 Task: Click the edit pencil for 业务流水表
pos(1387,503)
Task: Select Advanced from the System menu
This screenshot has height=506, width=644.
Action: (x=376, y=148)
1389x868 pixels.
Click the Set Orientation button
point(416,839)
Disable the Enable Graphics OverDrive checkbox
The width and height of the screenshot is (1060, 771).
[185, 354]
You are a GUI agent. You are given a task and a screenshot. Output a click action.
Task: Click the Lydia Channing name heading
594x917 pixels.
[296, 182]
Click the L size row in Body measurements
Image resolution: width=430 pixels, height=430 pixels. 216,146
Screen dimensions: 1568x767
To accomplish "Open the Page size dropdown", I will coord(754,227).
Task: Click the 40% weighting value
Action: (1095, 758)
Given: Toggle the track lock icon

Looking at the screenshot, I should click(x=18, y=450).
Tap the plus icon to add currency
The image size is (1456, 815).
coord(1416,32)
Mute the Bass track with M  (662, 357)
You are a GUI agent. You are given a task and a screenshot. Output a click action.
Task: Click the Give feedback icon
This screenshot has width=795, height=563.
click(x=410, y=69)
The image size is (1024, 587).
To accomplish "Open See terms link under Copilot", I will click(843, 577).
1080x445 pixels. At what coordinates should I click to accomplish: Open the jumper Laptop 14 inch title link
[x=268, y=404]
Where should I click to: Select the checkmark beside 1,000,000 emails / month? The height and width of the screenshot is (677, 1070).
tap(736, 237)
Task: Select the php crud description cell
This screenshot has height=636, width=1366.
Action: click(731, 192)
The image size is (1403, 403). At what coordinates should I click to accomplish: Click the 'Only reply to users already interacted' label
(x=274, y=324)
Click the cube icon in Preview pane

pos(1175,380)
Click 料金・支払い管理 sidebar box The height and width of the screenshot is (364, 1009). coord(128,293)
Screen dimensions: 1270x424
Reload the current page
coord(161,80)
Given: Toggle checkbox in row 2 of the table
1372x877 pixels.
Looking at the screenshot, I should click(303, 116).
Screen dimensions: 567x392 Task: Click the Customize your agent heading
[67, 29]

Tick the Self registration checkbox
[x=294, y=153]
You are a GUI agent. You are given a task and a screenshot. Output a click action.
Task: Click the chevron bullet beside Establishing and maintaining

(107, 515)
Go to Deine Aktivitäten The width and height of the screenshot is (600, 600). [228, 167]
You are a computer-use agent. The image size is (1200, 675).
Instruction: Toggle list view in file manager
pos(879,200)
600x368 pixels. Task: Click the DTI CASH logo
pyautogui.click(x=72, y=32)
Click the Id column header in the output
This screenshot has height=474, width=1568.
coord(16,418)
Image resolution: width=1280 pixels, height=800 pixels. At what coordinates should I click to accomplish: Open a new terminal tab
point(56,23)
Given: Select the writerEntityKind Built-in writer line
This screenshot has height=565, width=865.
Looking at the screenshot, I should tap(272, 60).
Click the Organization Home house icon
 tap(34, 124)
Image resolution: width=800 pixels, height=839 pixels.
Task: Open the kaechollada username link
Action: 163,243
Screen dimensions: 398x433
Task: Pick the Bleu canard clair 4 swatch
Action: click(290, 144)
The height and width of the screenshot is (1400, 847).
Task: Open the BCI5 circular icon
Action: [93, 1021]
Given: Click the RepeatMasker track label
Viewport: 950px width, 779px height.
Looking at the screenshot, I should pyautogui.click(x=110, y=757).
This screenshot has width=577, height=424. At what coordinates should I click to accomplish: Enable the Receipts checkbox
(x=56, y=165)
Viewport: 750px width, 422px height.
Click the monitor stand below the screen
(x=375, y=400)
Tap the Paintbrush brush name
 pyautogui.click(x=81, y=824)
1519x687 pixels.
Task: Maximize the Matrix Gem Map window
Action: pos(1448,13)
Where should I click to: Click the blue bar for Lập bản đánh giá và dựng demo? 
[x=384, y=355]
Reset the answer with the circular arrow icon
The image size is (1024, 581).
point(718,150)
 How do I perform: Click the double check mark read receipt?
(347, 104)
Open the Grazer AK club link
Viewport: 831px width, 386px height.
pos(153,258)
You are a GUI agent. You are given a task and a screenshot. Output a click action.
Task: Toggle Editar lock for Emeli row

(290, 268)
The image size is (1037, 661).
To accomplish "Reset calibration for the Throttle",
*****
WHAT IS EXPECTED :: Every line of data must be returned unchanged.

EXERCISE RESULT ::
 Task: Click the edit pencil for 业务流水表
pos(1387,503)
Task: Select Advanced from the System menu
This screenshot has height=506, width=644.
Action: (x=376, y=148)
1389x868 pixels.
Click the Set Orientation button
point(416,839)
Disable the Enable Graphics OverDrive checkbox
The width and height of the screenshot is (1060, 771).
[185, 354]
You are a GUI agent. You are given a task and a screenshot. Output a click action.
Task: Click the Lydia Channing name heading
594x917 pixels.
[296, 182]
Click the L size row in Body measurements
Image resolution: width=430 pixels, height=430 pixels. 216,146
Screen dimensions: 1568x767
To accomplish "Open the Page size dropdown", I will coord(754,227).
Task: Click the 40% weighting value
Action: (1095, 758)
Given: Toggle the track lock icon

Looking at the screenshot, I should click(x=18, y=450).
Tap the plus icon to add currency
The image size is (1456, 815).
coord(1416,32)
Mute the Bass track with M  (662, 357)
You are a GUI agent. You are given a task and a screenshot. Output a click action.
Task: Click the Give feedback icon
This screenshot has width=795, height=563.
click(x=410, y=69)
The image size is (1024, 587).
To accomplish "Open See terms link under Copilot", I will click(843, 577).
1080x445 pixels. At what coordinates should I click to accomplish: Open the jumper Laptop 14 inch title link
[x=268, y=404]
Where should I click to: Select the checkmark beside 1,000,000 emails / month? The height and width of the screenshot is (677, 1070).
tap(736, 237)
Task: Select the php crud description cell
This screenshot has height=636, width=1366.
Action: click(731, 192)
The image size is (1403, 403). At what coordinates should I click to accomplish: Click the 'Only reply to users already interacted' label
(x=274, y=324)
Click the cube icon in Preview pane

pos(1175,380)
Click 料金・支払い管理 sidebar box The height and width of the screenshot is (364, 1009). coord(128,293)
Screen dimensions: 1270x424
Reload the current page
coord(161,80)
Given: Toggle checkbox in row 2 of the table
1372x877 pixels.
Looking at the screenshot, I should click(303, 116).
Screen dimensions: 567x392 Task: Click the Customize your agent heading
[67, 29]

Tick the Self registration checkbox
[x=294, y=153]
You are a GUI agent. You are given a task and a screenshot. Output a click action.
Task: Click the chevron bullet beside Establishing and maintaining

(107, 515)
Go to Deine Aktivitäten The width and height of the screenshot is (600, 600). [228, 167]
You are a computer-use agent. The image size is (1200, 675).
Instruction: Toggle list view in file manager
pos(879,200)
600x368 pixels. Task: Click the DTI CASH logo
pyautogui.click(x=72, y=32)
Click the Id column header in the output
This screenshot has height=474, width=1568.
coord(16,418)
Image resolution: width=1280 pixels, height=800 pixels. At what coordinates should I click to accomplish: Open a new terminal tab
point(56,23)
Given: Select the writerEntityKind Built-in writer line
This screenshot has height=565, width=865.
Looking at the screenshot, I should tap(272, 60).
Click the Organization Home house icon
 tap(34, 124)
Image resolution: width=800 pixels, height=839 pixels.
Task: Open the kaechollada username link
Action: 163,243
Screen dimensions: 398x433
Task: Pick the Bleu canard clair 4 swatch
Action: click(290, 144)
The height and width of the screenshot is (1400, 847).
Task: Open the BCI5 circular icon
Action: [93, 1021]
Given: Click the RepeatMasker track label
Viewport: 950px width, 779px height.
Looking at the screenshot, I should pyautogui.click(x=110, y=757).
This screenshot has width=577, height=424. At what coordinates should I click to accomplish: Enable the Receipts checkbox
(x=56, y=165)
Viewport: 750px width, 422px height.
Click the monitor stand below the screen
(x=375, y=400)
Tap the Paintbrush brush name
 pyautogui.click(x=81, y=824)
1519x687 pixels.
Task: Maximize the Matrix Gem Map window
Action: pos(1448,13)
Where should I click to: Click the blue bar for Lập bản đánh giá và dựng demo? 
[x=384, y=355]
Reset the answer with the circular arrow icon
The image size is (1024, 581).
point(718,150)
 How do I perform: Click the double check mark read receipt?
(347, 104)
Open the Grazer AK club link
Viewport: 831px width, 386px height.
pos(153,258)
You are a GUI agent. You are given a task and a screenshot. Output a click action.
Task: Toggle Editar lock for Emeli row

(290, 268)
The image size is (1037, 661).
To accomplish "Reset calibration for the Throttle",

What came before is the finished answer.